Paul Mensonides wrote:
>>-----Original Message-----
>>From: boost-bounces_at_[hidden]
>>[mailto:boost-bounces_at_[hidden]] On Behalf Of Rob Stewart
>
>
>>>Way. We are not talking about the functions, we're talking about
>>>their types. In other words, the traits do not inspect individual
>>>values of int (*)(int) -- they inspect the type int(*)(int)
>>
>>itself. I
>>
>>>don't think there's any problem with calling int(*)(int) a
>>
>>nonmember
>>
>>>function pointer type.
>>
>>If you're thinking about whether the type is that of a static
>>member function, then you won't be thinking that you should
>>use "nonmember."
>
>
> Just to be pedantic, the types of member functions are regular function types
> also.

To be even more pedantic: there are no types of member function types (there are
only function types decorated with a pointer to member which as a whole are
'compound non-function types'). But it seems I look at it the very same way:

    This library provides functionality to classify, decompose and synthesize
    function types and other compound types directly decorating a function type
    with a pointer, reference or member pointer.

(this is a cite from the very first sentence introducing the library - this
revised version of the docs has not been posted yet, however)

> Furthermore, you *can* have cv-qualified function types, such as 'int
> (int) const'.

While theoretically correct, things are too implementation-defined around here to
rely on that you can do anything with cv-qualified function types (not decorated
with a pointer to member, that is). E.g:

    typedef int(int) const x; // parse error with GCC

We shouldn't use types like this -- this is the reason why the library does not
support them.

> The differences are that you cannot declare a non-member function
> with a cv-qualified function type and that the types of pointers to actual
> functions differ based on whether they are (non-static) member functions. E.g.
>
> typedef void func();
>
> func f;
>
> struct x {
> func f;
> };
>
> &f -> void (*)()
> &x::f -> void (x::*)()
>
>
> Likewise:
>
> template<class> struct remove_pointer_to_member;
>
> template<class R, class C> struct remove_pointer_to_member {
> typedef R type;
> };
>
> remove_pointer_to_member< void (x::*)() >::type -> void ()
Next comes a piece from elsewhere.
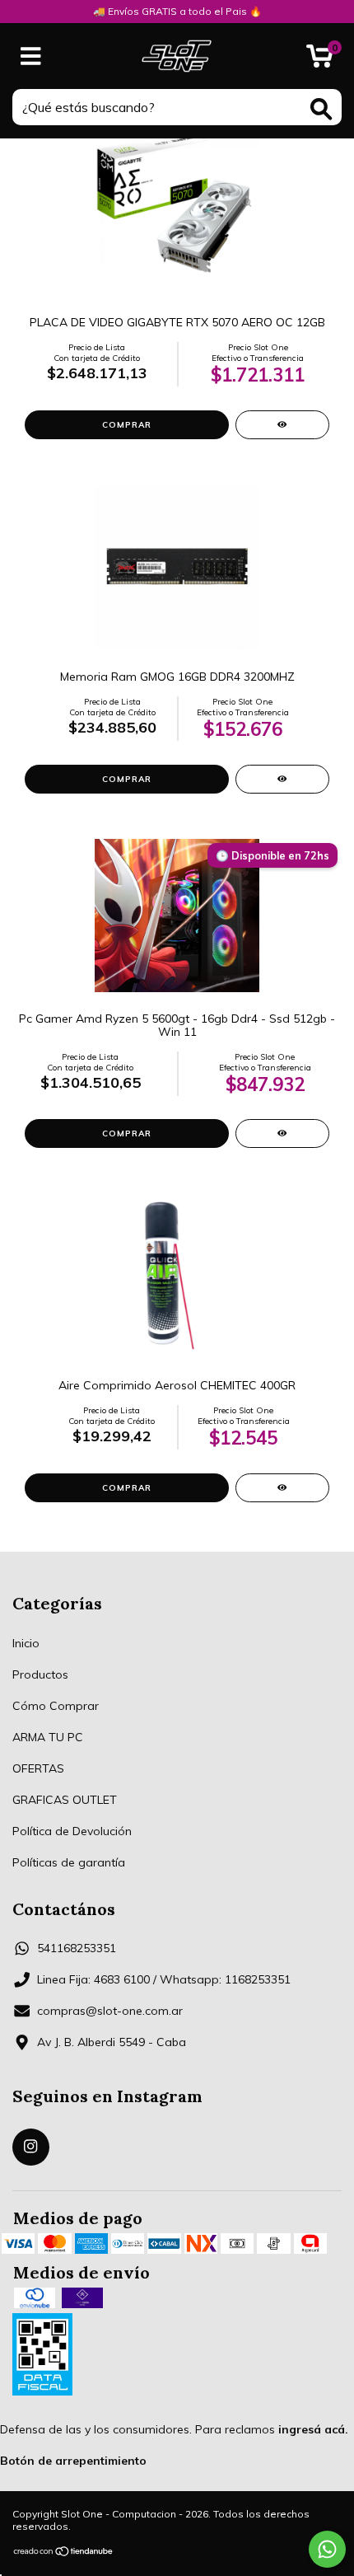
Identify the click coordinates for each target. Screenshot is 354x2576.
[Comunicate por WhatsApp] (327, 2549)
Yeah. For the protocol: this code won't work with GCC (doesn't match the
specialization) or MSVC ( R is substituted with void __thiscall(x::*)() ).
The fact that there can be calling conventions particular to member-functions
makes these "add/remove member pointer transformations" even more troublesome.

>
> Basically, the argument between member and non-member doesn't apply to function
> types. If, OTOH, you're really talking about pointers to functions and pointers
> to member functions, then a type difference becomes evident and there is a
> significant distinction. In that case, the types are "pointers to function"
> (which is the type classification of a pointer to static member function) and
> "pointer to member function" (which is the type classification of a pointer to
> non-static member function). I think it is a misuse of terminology to say "the
> type of a function" and really mean "the type of a pointer to function."

The review version of the library redefined and widened the term "function type"
for that matter. I never really liked it and the boostified version will
pedantically use the term "function type" as defined by the standard and will not
refer to a function pointer as being a function type!